Le ministre de l’Économie s'est prononcé en faveur d'un nouvel élan pour la diversification économique du pays lors de l’ouverture de la Foire de printemps.   

La traditionnelle Foire de printemps qui s’est ouverte samedi au Kirchberg pour une durée de neuf jours est toujours l’occasion pour le ministre de l’Économie en place de lancer quelques messages.

En prenant la parole samedi matin à Luxexpo, Étienne Schneider (qui avait laissé le micro, l'année dernière, à sa secrétaire d'État Francine Closener) n’a pas manqué de rappeler son attachement au référendum du 7 juin et au «oui» en réponse aux trois questions qui seront posées aux électeurs, pensant que «les Luxembourgeois feront le bon choix».

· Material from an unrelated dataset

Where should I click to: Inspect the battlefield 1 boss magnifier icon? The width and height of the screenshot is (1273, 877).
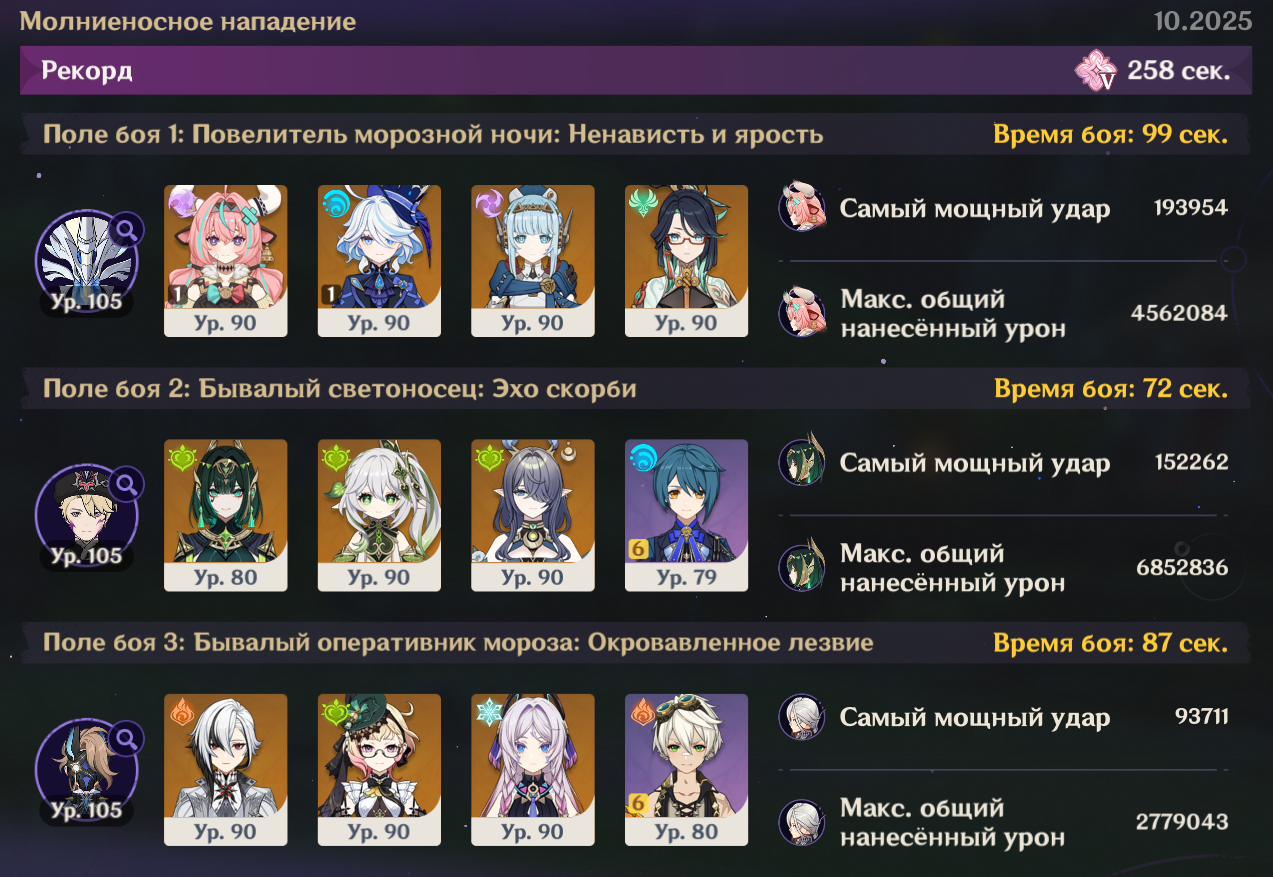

Trois fois ‘oui’ est un signal pour un Luxembourg ouvert, tolérant et démocratique.

Étienne Schneider, vice-Premier ministre et ministre de l’Économie

Tablant avec prudence sur une conjoncture qui se montre favorable en Europe, portée par un prix du pétrole et des taux d’intérêt bas, le ministre de l’Économie a appelé les États membres de l’Union européenne à poursuivre leurs efforts budgétaires et les entreprises à s’engager davantage dans «des projets à long terme pour que la reprise s’accélère et se pérennise».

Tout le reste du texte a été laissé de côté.